The data center in Ireland will be in the west, located in Athenry, close to Galway. The Denmark data center will be in Viborg, western Denmark.
The new data centers will also be some of the largest, at around 1.8 million square feet. In addition to using 100 percent renewables, both data centers have additional design considerations to make them even more environmentally friendly.
In Denmark, the data center will be located next to one of Denmark’s largest electrical substations, which Apple said will help it eliminate the need for additional generators. The facility is designed to capture excess heat from equipment inside and conduct it into the district heating system to help warm homes in the neighboring community.
Excess heat recycling has been a major trend in the last five years or so. Two other recent examples are Amazon's Seattle project and Bahnhof's Swedish data center.
In Athenry, Apple will recover land previously used for growing and harvesting non-native trees and restore native trees to Derrydonnell Forest.

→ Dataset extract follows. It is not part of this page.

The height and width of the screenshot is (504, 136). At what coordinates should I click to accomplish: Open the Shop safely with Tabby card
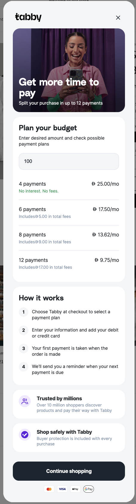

Apple said in a statement that the project could mean more outdoor education space for local schools and a walking trail for the community.
“We believe that innovation is about leaving the world better than we found it, and that the time for tackling climate change is now,” said Lisa Jackson, Apple’s vice president of Environmental Initiatives. “We’re excited to spur green industry growth in Ireland and Denmark and develop energy systems that take advantage of their strong wind resources. Our commitment to environmental responsibility is good for the planet, good for our business and good for the European economy.”
Ireland’s government reacted positively, with Irish Prime Minister Enda Kenny calling the project “an extremely positive step in the right direction.” Ireland seeks to cut unemployment to below 10 percent, and 300 jobs will be added during the multiple phases of the project.
Apple directly employs over 18,000 people across 19 European countries and has added over 2,000 jobs in the last 12 months. Investment in European companies and suppliers last year was close to $9 billion.
“We are grateful for Apple’s continued success in Europe and proud that our investment supports communities across the continent,” said Apple CEO Tim Cook in a statement. “This significant new investment represents Apple’s biggest project in Europe to date. We’re thrilled to be expanding our operations, creating hundreds of local jobs and introducing some of our most advanced green building designs yet.”
Apple recently signed a 25-year agreement to buy the output of 130 megawatts of generation capacity of a future solar project in Monterey County, California.